**EXTRACT PROVIDED:**
** begin **

I looked at TLA+ a decade or so ago and didn't grok it. I looked at the wrong sort of documentation. This time I looked at Lamport's "science" technical document: https://lamport.azurewebsites.net/tla/science.pdf. Surprisingly TLA+ has a lot of similarities to Wombat2. Here is the approximate correspondence.
1. TLA+ Sets correspond to Types
In Wombat2 there is a lattice hierarchy of types that make them behave quite like sets. In TLA+ there are no types, but the way he uses sets, such as the set of Integers, corresponds closely to wombat2 types.
Lamport also claims that "everything is a set" using the ZF (Zermelo-Frankel) system. So 3 is a set, and maybe 2 is an element in 3. Such nonsensical questions don't arise in Wombat2. Yes, you could use ZF as the implementation of natural numbers, but that doesn't make properties of that implementation into properties of the type being implemented. This doesn't cause any conflict between TLA+ and wombat2 because TLA+ doesn't make any substantive use of this.
2. TLA+ mapping corresponds to Proc
On page 14 he talks of "mapping", giving * (multiplication) as an example that is defined for numbers. Since there is no type system to exclude non-numbers, we presume the mapping fails for non-numbers. And so this corresponds to Proc.
A mapping that always gives a boolean result is called a "predicate". This corresponds to a TProc(X,Bool). He gives "=" as an example, and in Wombat2 "==" is also defined for any pair of values.
3. Expressions and Formulas, meanings and interpretations
Numeric expressions using constants and arithmetic operations are distinguished from Boolean expressions, also called formulas. These exist in wombat2, of course.
Then on page 15 we see algebraic expressions and algebraic formulas. These have "variables" in them. Wombat2 reflection allows looking inside expressions. Identifiers and operators, which are compile time things, get converted to atoms which are runtime things. Wombat2 is more general, since Lamport is only talking about numbers. TLA+ writes the meaning of any of these with special (doubled) square brackets: ⟦exp⟧. Then an "interpretation" is a mapping from variable identifiers to values. In wombat2 the equivalent would be a record type mapping atoms to values. If ϒ is an interpretation in TLA+ then ⟦exp⟧(ϒ) is the value of the expression with that assignment of values to variables. Wombat2 can do something similar, but it is only in a part of the language not meant for ordinary programming.
Formulas are also similar to wombat2 proposition types. These are types that correspond to a a proposition, with a value of the type being a witness.

** end **

**GIVEN REQUEST 1:**
Repeat the stretch of the TLA+ comparison from "2. TLA+ mapping" through "wombat2, of course.", swapping "predicate" for "test".
**GIVEN REQUEST 2:**
Give every numbered section heading in the TLA+ comparison.

**Dataset items:**
** begin **

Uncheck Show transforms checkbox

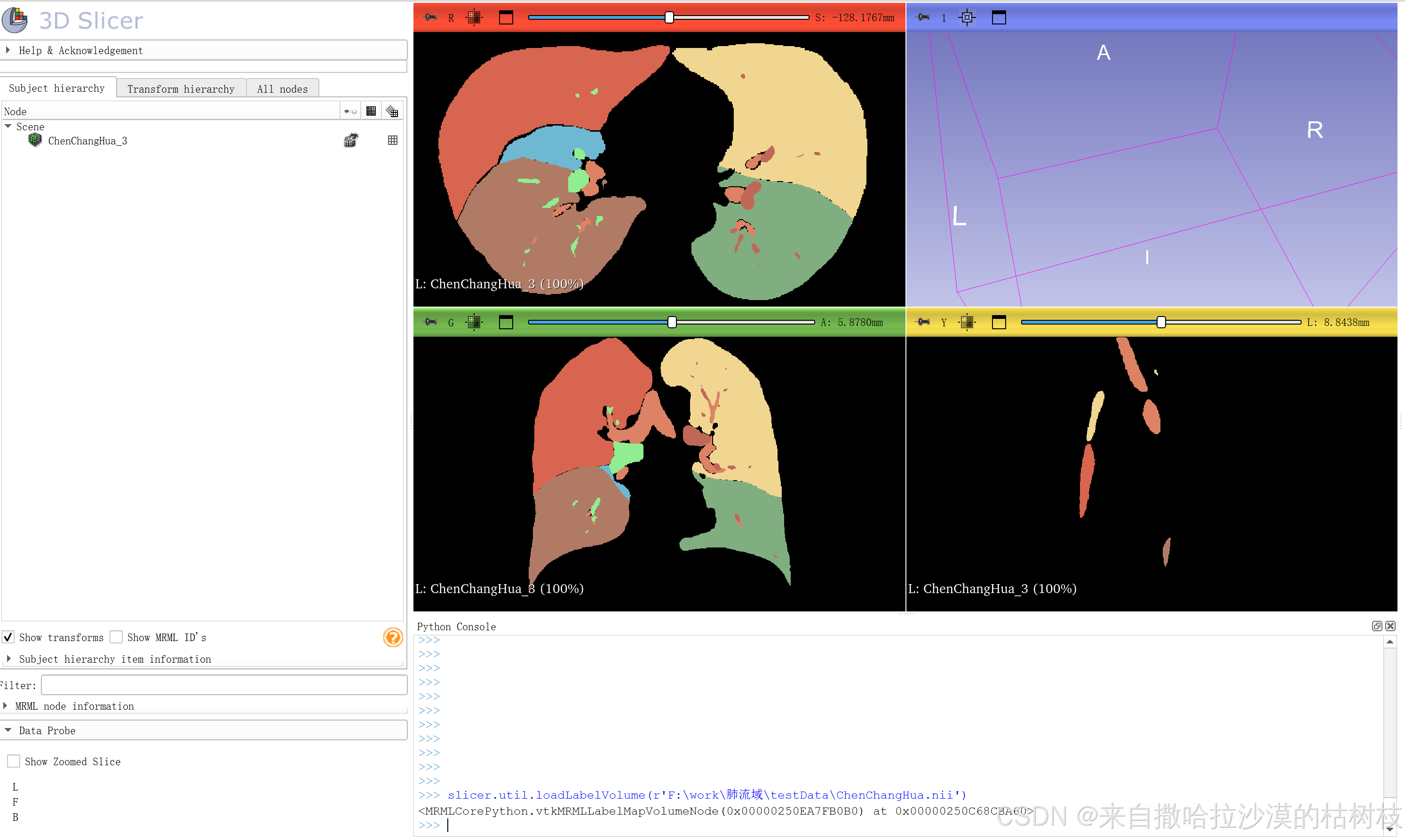8,637
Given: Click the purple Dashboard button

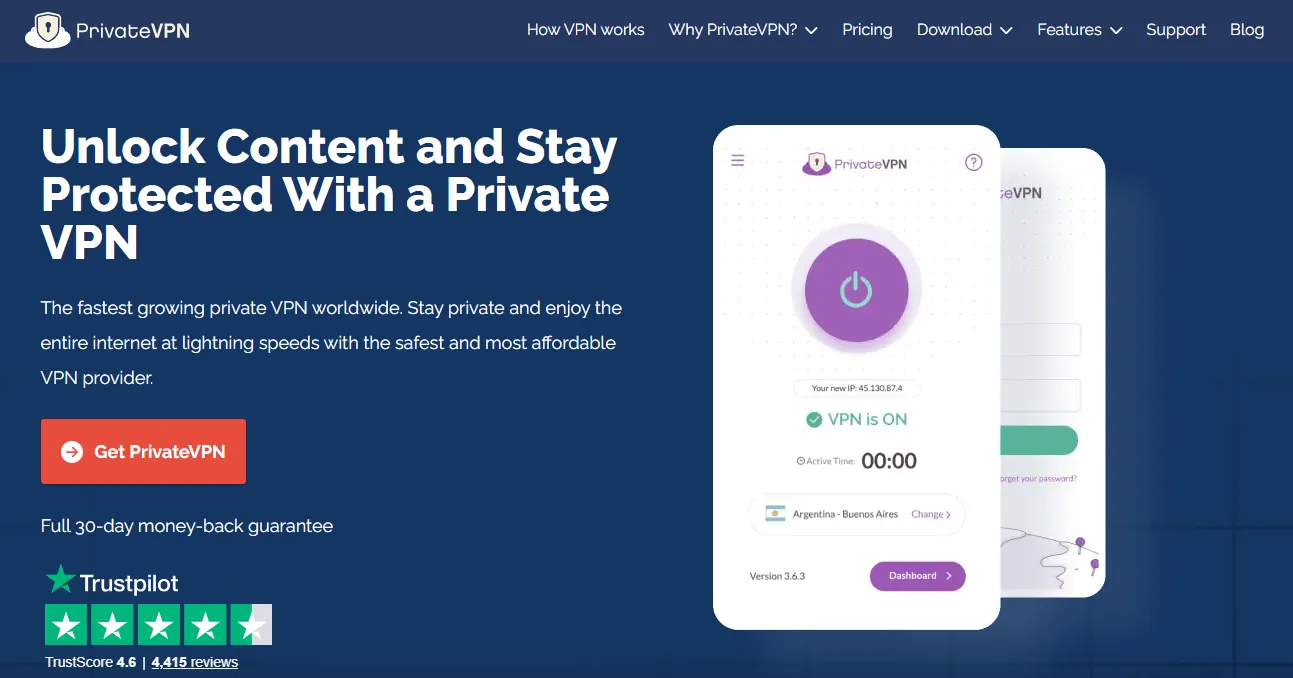Looking at the screenshot, I should pos(917,576).
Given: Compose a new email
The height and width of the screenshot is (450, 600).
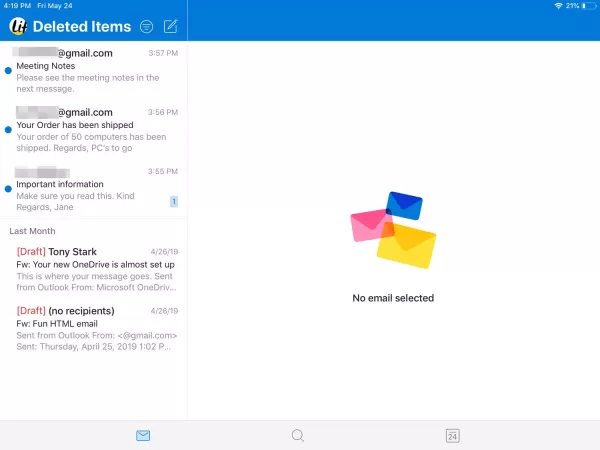Looking at the screenshot, I should click(x=171, y=26).
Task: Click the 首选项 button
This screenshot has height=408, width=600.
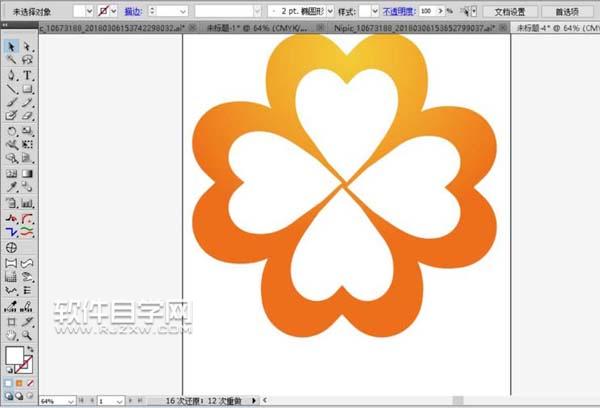Action: tap(566, 10)
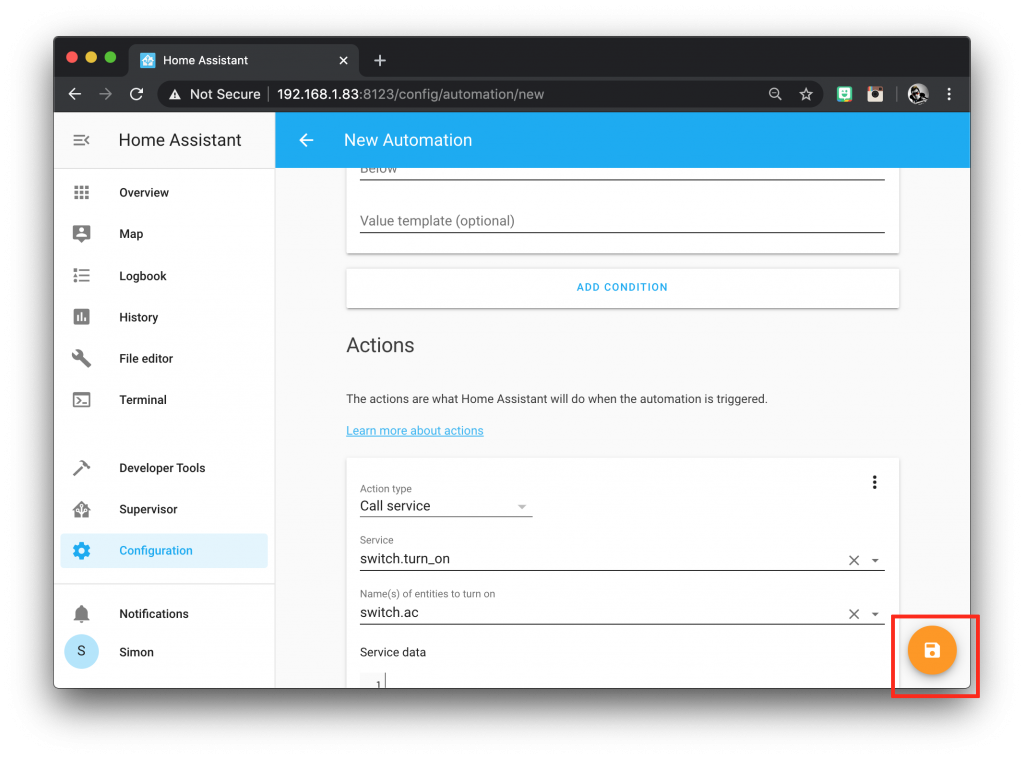The image size is (1024, 759).
Task: Click the Value template (optional) field
Action: (x=622, y=221)
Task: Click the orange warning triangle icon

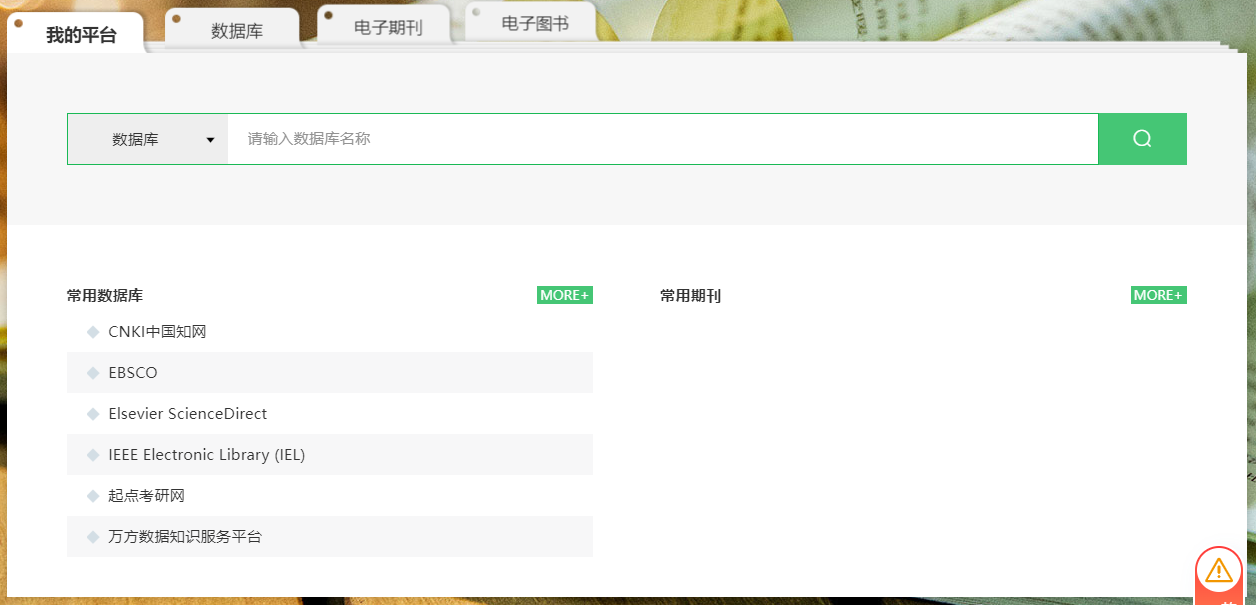Action: click(x=1218, y=570)
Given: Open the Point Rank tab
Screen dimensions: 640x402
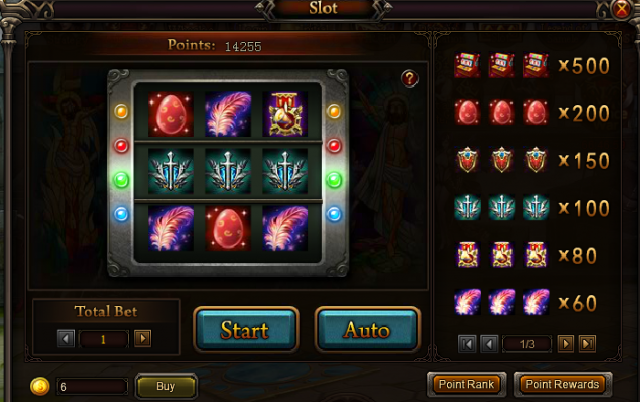Looking at the screenshot, I should click(x=467, y=384).
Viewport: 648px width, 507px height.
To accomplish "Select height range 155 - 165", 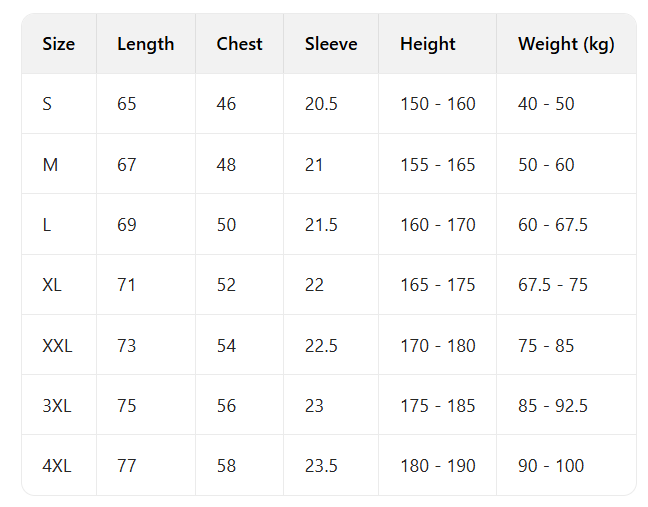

** end **

**CORRECT ANSWER 1:**
2. TLA+ mapping corresponds to Proc
On page 14 he talks of "mapping", giving * (multiplication) as an example that is defined for numbers. Since there is no type system to exclude non-numbers, we presume the mapping fails for non-numbers. And so this corresponds to Proc.
A mapping that always gives a boolean result is called a "test". This corresponds to a TProc(X,Bool). He gives "=" as an example, and in Wombat2 "==" is also defined for any pair of values.
3. Expressions and Formulas, meanings and interpretations
Numeric expressions using constants and arithmetic operations are distinguished from Boolean expressions, also called formulas. These exist in wombat2, of course.

**CORRECT ANSWER 2:**
1. TLA+ Sets correspond to Types
2. TLA+ mapping corresponds to Proc
3. Expressions and Formulas, meanings and interpretations